▸ Task to carry out
What you produce should match the records exactly, line for line.
::::::::
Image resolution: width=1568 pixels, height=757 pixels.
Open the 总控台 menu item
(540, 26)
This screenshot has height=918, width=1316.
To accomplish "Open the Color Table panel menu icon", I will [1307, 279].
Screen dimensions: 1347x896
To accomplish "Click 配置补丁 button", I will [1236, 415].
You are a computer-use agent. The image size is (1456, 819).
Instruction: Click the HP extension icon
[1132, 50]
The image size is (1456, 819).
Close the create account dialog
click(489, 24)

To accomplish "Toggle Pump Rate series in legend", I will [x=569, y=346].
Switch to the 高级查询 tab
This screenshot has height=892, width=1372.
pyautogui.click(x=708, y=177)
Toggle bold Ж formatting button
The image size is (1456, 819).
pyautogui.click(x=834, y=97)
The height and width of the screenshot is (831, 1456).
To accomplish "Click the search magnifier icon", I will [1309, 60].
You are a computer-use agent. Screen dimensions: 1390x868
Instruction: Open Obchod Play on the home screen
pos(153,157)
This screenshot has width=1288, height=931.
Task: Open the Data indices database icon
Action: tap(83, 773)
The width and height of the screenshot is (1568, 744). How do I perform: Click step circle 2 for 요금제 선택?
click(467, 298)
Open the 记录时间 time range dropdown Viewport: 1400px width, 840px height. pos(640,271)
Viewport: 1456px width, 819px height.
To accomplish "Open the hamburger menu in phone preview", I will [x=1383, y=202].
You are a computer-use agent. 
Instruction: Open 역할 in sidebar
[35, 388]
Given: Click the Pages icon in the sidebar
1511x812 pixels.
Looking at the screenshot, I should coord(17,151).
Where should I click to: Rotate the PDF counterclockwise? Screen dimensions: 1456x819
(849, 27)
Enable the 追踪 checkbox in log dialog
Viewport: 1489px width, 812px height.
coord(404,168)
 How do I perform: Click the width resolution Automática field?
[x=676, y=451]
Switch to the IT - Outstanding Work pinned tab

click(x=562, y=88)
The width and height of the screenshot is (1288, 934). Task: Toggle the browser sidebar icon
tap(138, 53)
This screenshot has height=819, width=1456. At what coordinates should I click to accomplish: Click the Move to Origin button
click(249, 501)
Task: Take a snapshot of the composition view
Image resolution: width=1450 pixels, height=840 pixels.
::::::::
▸ Response area
Image resolution: width=1568 pixels, height=757 pixels.
Open the 总控台 menu item
(540, 26)
This screenshot has height=918, width=1316.
To accomplish "Open the Color Table panel menu icon", I will [1307, 279].
Screen dimensions: 1347x896
To accomplish "Click 配置补丁 button", I will [1236, 415].
You are a computer-use agent. The image size is (1456, 819).
Instruction: Click the HP extension icon
[1132, 50]
The image size is (1456, 819).
Close the create account dialog
click(489, 24)

To accomplish "Toggle Pump Rate series in legend", I will [x=569, y=346].
Switch to the 高级查询 tab
This screenshot has height=892, width=1372.
pyautogui.click(x=708, y=177)
Toggle bold Ж formatting button
The image size is (1456, 819).
pyautogui.click(x=834, y=97)
The height and width of the screenshot is (831, 1456).
To accomplish "Click the search magnifier icon", I will [1309, 60].
You are a computer-use agent. Screen dimensions: 1390x868
Instruction: Open Obchod Play on the home screen
pos(153,157)
This screenshot has width=1288, height=931.
Task: Open the Data indices database icon
Action: tap(83, 773)
The width and height of the screenshot is (1568, 744). How do I perform: Click step circle 2 for 요금제 선택?
click(467, 298)
Open the 记录时间 time range dropdown Viewport: 1400px width, 840px height. pos(640,271)
Viewport: 1456px width, 819px height.
To accomplish "Open the hamburger menu in phone preview", I will [x=1383, y=202].
You are a computer-use agent. 
Instruction: Open 역할 in sidebar
[35, 388]
Given: Click the Pages icon in the sidebar
1511x812 pixels.
Looking at the screenshot, I should coord(17,151).
Where should I click to: Rotate the PDF counterclockwise? Screen dimensions: 1456x819
(849, 27)
Enable the 追踪 checkbox in log dialog
Viewport: 1489px width, 812px height.
coord(404,168)
 How do I perform: Click the width resolution Automática field?
[x=676, y=451]
Switch to the IT - Outstanding Work pinned tab

click(x=562, y=88)
The width and height of the screenshot is (1288, 934). Task: Toggle the browser sidebar icon
tap(138, 53)
This screenshot has height=819, width=1456. At what coordinates should I click to accomplish: Click the Move to Origin button
click(249, 501)
Task: Take a snapshot of the composition view
Image resolution: width=1450 pixels, height=840 pixels.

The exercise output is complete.